Saved entries:
○ ○ ○

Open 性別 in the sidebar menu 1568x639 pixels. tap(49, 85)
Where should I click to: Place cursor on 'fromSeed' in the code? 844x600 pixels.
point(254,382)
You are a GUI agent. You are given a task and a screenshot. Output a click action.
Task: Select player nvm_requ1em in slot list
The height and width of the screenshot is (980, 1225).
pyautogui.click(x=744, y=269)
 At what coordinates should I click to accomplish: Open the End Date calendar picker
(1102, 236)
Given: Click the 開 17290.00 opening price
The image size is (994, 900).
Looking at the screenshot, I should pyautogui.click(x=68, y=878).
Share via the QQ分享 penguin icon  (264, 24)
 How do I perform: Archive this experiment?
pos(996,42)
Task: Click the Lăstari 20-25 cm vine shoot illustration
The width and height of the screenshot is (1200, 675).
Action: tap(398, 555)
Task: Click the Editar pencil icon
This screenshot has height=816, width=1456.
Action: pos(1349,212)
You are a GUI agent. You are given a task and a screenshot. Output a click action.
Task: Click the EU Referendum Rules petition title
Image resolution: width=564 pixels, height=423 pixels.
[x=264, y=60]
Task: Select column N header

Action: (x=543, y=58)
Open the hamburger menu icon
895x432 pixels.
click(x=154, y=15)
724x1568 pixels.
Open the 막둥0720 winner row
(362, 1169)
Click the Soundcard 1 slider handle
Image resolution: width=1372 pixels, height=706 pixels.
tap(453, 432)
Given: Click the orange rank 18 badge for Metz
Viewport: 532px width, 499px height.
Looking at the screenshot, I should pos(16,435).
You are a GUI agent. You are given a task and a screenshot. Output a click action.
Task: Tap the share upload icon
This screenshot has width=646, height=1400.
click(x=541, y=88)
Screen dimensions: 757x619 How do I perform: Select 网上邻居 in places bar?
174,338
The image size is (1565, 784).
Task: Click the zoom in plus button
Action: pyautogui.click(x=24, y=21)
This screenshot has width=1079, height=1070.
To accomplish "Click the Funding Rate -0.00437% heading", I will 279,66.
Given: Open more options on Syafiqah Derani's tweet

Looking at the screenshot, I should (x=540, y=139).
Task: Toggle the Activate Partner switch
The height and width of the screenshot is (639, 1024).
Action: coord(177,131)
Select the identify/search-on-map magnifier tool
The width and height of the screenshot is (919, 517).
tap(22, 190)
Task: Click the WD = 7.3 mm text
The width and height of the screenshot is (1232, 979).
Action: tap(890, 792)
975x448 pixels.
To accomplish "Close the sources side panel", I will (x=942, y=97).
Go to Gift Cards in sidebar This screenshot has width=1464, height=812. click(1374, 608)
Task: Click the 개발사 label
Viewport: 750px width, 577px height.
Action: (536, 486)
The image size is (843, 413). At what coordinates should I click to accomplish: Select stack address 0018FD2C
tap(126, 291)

○ ○ ○

### Exercise aim
Rewrite the entries starting at the line containing "Where should I" and ending at the line containing "tap(453, 432)", changing "hamburger" to "three-line" and leaving everything else the same.

### Complete answer
Where should I click to: Place cursor on 'fromSeed' in the code? 844x600 pixels.
point(254,382)
You are a GUI agent. You are given a task and a screenshot. Output a click action.
Task: Select player nvm_requ1em in slot list
The height and width of the screenshot is (980, 1225).
pyautogui.click(x=744, y=269)
 At what coordinates should I click to accomplish: Open the End Date calendar picker
(1102, 236)
Given: Click the 開 17290.00 opening price
The image size is (994, 900).
Looking at the screenshot, I should pyautogui.click(x=68, y=878).
Share via the QQ分享 penguin icon  (264, 24)
 How do I perform: Archive this experiment?
pos(996,42)
Task: Click the Lăstari 20-25 cm vine shoot illustration
The width and height of the screenshot is (1200, 675).
Action: tap(398, 555)
Task: Click the Editar pencil icon
This screenshot has height=816, width=1456.
Action: pos(1349,212)
You are a GUI agent. You are given a task and a screenshot. Output a click action.
Task: Click the EU Referendum Rules petition title
Image resolution: width=564 pixels, height=423 pixels.
[x=264, y=60]
Task: Select column N header

Action: (x=543, y=58)
Open the three-line menu icon
895x432 pixels.
click(x=154, y=15)
724x1568 pixels.
Open the 막둥0720 winner row
(362, 1169)
Click the Soundcard 1 slider handle
Image resolution: width=1372 pixels, height=706 pixels.
tap(453, 432)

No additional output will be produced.